### [DESCRIPTION OF THE TASK]
Your output should consist of every record, copied exactly.

== Segment start ==

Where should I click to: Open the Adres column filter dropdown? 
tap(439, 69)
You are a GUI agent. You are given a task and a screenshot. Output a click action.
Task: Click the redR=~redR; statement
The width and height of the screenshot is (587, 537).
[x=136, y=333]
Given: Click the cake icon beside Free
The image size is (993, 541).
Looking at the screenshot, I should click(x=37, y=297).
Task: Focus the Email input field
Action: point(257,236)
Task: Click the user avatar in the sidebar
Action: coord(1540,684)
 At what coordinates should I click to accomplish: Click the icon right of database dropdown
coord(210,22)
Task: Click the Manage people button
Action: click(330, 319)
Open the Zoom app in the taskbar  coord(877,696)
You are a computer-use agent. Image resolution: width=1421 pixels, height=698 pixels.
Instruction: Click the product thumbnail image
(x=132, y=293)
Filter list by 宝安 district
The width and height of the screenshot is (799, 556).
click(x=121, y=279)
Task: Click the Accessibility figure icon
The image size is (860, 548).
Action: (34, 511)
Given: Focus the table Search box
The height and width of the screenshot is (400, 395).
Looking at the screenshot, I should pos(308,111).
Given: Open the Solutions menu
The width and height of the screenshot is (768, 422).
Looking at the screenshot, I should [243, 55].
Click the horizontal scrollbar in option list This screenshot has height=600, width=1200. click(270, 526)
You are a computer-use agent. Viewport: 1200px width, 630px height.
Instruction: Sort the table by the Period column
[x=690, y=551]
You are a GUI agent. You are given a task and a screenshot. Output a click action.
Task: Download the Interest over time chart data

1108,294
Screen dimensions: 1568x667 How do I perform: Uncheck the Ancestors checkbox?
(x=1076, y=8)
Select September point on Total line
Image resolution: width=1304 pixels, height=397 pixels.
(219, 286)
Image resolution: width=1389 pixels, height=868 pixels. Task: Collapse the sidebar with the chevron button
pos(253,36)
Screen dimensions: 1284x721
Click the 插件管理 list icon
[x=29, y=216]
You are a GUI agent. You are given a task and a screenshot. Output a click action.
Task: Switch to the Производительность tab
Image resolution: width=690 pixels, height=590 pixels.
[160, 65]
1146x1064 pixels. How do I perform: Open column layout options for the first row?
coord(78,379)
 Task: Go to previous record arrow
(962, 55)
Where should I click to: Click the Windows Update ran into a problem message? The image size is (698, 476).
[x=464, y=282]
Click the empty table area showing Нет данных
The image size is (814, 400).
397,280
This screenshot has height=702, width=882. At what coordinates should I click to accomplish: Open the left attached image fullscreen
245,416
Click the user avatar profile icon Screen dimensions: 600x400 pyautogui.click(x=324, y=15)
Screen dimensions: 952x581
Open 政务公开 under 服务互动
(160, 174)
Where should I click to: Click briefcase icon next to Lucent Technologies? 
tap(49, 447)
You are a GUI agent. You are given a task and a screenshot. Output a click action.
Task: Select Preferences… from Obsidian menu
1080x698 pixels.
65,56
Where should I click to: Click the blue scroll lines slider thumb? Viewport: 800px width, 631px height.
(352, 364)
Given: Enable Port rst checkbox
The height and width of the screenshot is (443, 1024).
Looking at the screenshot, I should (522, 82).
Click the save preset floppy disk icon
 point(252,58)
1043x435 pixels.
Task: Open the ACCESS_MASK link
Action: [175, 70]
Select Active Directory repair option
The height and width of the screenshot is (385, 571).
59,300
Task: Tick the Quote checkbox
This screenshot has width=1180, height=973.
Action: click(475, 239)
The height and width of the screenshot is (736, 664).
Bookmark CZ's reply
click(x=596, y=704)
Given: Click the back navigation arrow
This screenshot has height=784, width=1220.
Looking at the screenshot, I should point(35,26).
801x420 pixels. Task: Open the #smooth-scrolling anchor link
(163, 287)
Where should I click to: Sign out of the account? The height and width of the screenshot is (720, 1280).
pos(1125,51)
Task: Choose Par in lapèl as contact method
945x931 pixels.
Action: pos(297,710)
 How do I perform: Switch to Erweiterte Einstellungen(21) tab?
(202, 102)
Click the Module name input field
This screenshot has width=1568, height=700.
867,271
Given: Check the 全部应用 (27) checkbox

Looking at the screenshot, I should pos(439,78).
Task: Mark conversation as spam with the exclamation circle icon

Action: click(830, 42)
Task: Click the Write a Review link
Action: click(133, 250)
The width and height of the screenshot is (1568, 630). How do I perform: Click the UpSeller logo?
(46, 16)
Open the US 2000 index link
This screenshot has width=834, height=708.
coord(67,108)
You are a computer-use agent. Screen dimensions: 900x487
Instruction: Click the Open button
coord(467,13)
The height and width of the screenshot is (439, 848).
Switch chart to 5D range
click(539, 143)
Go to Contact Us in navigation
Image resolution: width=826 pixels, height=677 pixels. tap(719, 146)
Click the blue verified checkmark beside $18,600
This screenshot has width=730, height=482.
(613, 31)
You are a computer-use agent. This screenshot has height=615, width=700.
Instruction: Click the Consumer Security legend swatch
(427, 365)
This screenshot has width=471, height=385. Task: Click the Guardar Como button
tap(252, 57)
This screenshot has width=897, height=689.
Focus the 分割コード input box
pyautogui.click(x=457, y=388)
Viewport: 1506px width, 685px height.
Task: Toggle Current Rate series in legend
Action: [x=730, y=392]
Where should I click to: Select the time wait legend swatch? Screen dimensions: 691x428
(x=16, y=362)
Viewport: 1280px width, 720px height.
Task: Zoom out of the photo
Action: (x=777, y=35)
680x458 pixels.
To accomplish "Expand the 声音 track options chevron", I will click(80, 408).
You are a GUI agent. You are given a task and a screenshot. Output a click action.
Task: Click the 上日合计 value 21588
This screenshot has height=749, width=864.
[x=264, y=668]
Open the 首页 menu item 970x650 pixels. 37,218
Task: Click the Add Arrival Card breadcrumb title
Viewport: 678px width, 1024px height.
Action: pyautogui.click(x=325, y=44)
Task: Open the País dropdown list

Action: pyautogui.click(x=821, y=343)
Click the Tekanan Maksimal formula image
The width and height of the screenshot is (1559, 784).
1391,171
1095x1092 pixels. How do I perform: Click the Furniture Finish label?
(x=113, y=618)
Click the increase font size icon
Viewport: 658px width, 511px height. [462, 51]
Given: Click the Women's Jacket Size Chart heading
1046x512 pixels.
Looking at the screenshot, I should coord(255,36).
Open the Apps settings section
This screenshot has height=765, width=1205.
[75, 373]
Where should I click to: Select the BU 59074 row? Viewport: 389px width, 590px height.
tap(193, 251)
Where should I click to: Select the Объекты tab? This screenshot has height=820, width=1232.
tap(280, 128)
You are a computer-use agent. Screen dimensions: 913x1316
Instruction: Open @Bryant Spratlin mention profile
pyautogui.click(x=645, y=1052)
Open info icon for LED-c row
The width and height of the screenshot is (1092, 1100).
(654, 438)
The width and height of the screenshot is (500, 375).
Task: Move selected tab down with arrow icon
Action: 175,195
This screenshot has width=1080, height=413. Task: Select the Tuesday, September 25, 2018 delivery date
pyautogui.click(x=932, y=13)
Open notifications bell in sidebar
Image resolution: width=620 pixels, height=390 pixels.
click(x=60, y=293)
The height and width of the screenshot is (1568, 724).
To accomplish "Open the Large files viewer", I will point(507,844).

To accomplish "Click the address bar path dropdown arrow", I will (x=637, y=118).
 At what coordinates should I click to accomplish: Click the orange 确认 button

== Segment end ==

### [EXERCISE OUTPUT]
Where should I click to: Open the Adres column filter dropdown? 
tap(439, 69)
You are a GUI agent. You are given a task and a screenshot. Output a click action.
Task: Click the redR=~redR; statement
The width and height of the screenshot is (587, 537).
[x=136, y=333]
Given: Click the cake icon beside Free
The image size is (993, 541).
Looking at the screenshot, I should click(x=37, y=297).
Task: Focus the Email input field
Action: point(257,236)
Task: Click the user avatar in the sidebar
Action: coord(1540,684)
 At what coordinates should I click to accomplish: Click the icon right of database dropdown
coord(210,22)
Task: Click the Manage people button
Action: click(330, 319)
Open the Zoom app in the taskbar  coord(877,696)
You are a computer-use agent. Image resolution: width=1421 pixels, height=698 pixels.
Instruction: Click the product thumbnail image
(x=132, y=293)
Filter list by 宝安 district
The width and height of the screenshot is (799, 556).
click(x=121, y=279)
Task: Click the Accessibility figure icon
The image size is (860, 548).
Action: (34, 511)
Given: Focus the table Search box
The height and width of the screenshot is (400, 395).
Looking at the screenshot, I should pos(308,111).
Given: Open the Solutions menu
The width and height of the screenshot is (768, 422).
Looking at the screenshot, I should [243, 55].
Click the horizontal scrollbar in option list This screenshot has height=600, width=1200. click(270, 526)
You are a computer-use agent. Viewport: 1200px width, 630px height.
Instruction: Sort the table by the Period column
[x=690, y=551]
You are a GUI agent. You are given a task and a screenshot. Output a click action.
Task: Download the Interest over time chart data

1108,294
Screen dimensions: 1568x667 How do I perform: Uncheck the Ancestors checkbox?
(x=1076, y=8)
Select September point on Total line
Image resolution: width=1304 pixels, height=397 pixels.
(219, 286)
Image resolution: width=1389 pixels, height=868 pixels. Task: Collapse the sidebar with the chevron button
pos(253,36)
Screen dimensions: 1284x721
Click the 插件管理 list icon
[x=29, y=216]
You are a GUI agent. You are given a task and a screenshot. Output a click action.
Task: Switch to the Производительность tab
Image resolution: width=690 pixels, height=590 pixels.
[160, 65]
1146x1064 pixels. How do I perform: Open column layout options for the first row?
coord(78,379)
 Task: Go to previous record arrow
(962, 55)
Where should I click to: Click the Windows Update ran into a problem message? The image size is (698, 476).
[x=464, y=282]
Click the empty table area showing Нет данных
The image size is (814, 400).
397,280
This screenshot has height=702, width=882. At what coordinates should I click to accomplish: Open the left attached image fullscreen
245,416
Click the user avatar profile icon Screen dimensions: 600x400 pyautogui.click(x=324, y=15)
Screen dimensions: 952x581
Open 政务公开 under 服务互动
(160, 174)
Where should I click to: Click briefcase icon next to Lucent Technologies? 
tap(49, 447)
You are a GUI agent. You are given a task and a screenshot. Output a click action.
Task: Select Preferences… from Obsidian menu
1080x698 pixels.
65,56
Where should I click to: Click the blue scroll lines slider thumb? Viewport: 800px width, 631px height.
(352, 364)
Given: Enable Port rst checkbox
The height and width of the screenshot is (443, 1024).
Looking at the screenshot, I should (522, 82).
Click the save preset floppy disk icon
 point(252,58)
1043x435 pixels.
Task: Open the ACCESS_MASK link
Action: [175, 70]
Select Active Directory repair option
The height and width of the screenshot is (385, 571).
59,300
Task: Tick the Quote checkbox
This screenshot has width=1180, height=973.
Action: click(475, 239)
The height and width of the screenshot is (736, 664).
Bookmark CZ's reply
click(x=596, y=704)
Given: Click the back navigation arrow
This screenshot has height=784, width=1220.
Looking at the screenshot, I should point(35,26).
801x420 pixels. Task: Open the #smooth-scrolling anchor link
(163, 287)
Where should I click to: Sign out of the account? The height and width of the screenshot is (720, 1280).
pos(1125,51)
Task: Choose Par in lapèl as contact method
945x931 pixels.
Action: pos(297,710)
 How do I perform: Switch to Erweiterte Einstellungen(21) tab?
(202, 102)
Click the Module name input field
This screenshot has width=1568, height=700.
867,271
Given: Check the 全部应用 (27) checkbox

Looking at the screenshot, I should pos(439,78).
Task: Mark conversation as spam with the exclamation circle icon

Action: click(830, 42)
Task: Click the Write a Review link
Action: click(133, 250)
The width and height of the screenshot is (1568, 630). How do I perform: Click the UpSeller logo?
(46, 16)
Open the US 2000 index link
This screenshot has width=834, height=708.
coord(67,108)
You are a computer-use agent. Screen dimensions: 900x487
Instruction: Click the Open button
coord(467,13)
The height and width of the screenshot is (439, 848).
Switch chart to 5D range
click(539, 143)
Go to Contact Us in navigation
Image resolution: width=826 pixels, height=677 pixels. tap(719, 146)
Click the blue verified checkmark beside $18,600
This screenshot has width=730, height=482.
(613, 31)
You are a computer-use agent. This screenshot has height=615, width=700.
Instruction: Click the Consumer Security legend swatch
(427, 365)
This screenshot has width=471, height=385. Task: Click the Guardar Como button
tap(252, 57)
This screenshot has width=897, height=689.
Focus the 分割コード input box
pyautogui.click(x=457, y=388)
Viewport: 1506px width, 685px height.
Task: Toggle Current Rate series in legend
Action: [x=730, y=392]
Where should I click to: Select the time wait legend swatch? Screen dimensions: 691x428
(x=16, y=362)
Viewport: 1280px width, 720px height.
Task: Zoom out of the photo
Action: (x=777, y=35)
680x458 pixels.
To accomplish "Expand the 声音 track options chevron", I will click(80, 408).
You are a GUI agent. You are given a task and a screenshot. Output a click action.
Task: Click the 上日合计 value 21588
This screenshot has height=749, width=864.
[x=264, y=668]
Open the 首页 menu item 970x650 pixels. 37,218
Task: Click the Add Arrival Card breadcrumb title
Viewport: 678px width, 1024px height.
Action: pyautogui.click(x=325, y=44)
Task: Open the País dropdown list

Action: pyautogui.click(x=821, y=343)
Click the Tekanan Maksimal formula image
The width and height of the screenshot is (1559, 784).
1391,171
1095x1092 pixels. How do I perform: Click the Furniture Finish label?
(x=113, y=618)
Click the increase font size icon
Viewport: 658px width, 511px height. [462, 51]
Given: Click the Women's Jacket Size Chart heading
1046x512 pixels.
Looking at the screenshot, I should coord(255,36).
Open the Apps settings section
This screenshot has height=765, width=1205.
[75, 373]
Where should I click to: Select the BU 59074 row? Viewport: 389px width, 590px height.
tap(193, 251)
Where should I click to: Select the Объекты tab? This screenshot has height=820, width=1232.
tap(280, 128)
You are a computer-use agent. Screen dimensions: 913x1316
Instruction: Open @Bryant Spratlin mention profile
pyautogui.click(x=645, y=1052)
Open info icon for LED-c row
The width and height of the screenshot is (1092, 1100).
(654, 438)
The width and height of the screenshot is (500, 375).
Task: Move selected tab down with arrow icon
Action: 175,195
This screenshot has width=1080, height=413. Task: Select the Tuesday, September 25, 2018 delivery date
pyautogui.click(x=932, y=13)
Open notifications bell in sidebar
Image resolution: width=620 pixels, height=390 pixels.
click(x=60, y=293)
The height and width of the screenshot is (1568, 724).
To accomplish "Open the Large files viewer", I will point(507,844).

To accomplish "Click the address bar path dropdown arrow", I will (x=637, y=118).
 At what coordinates should I click to accomplish: Click the orange 确认 button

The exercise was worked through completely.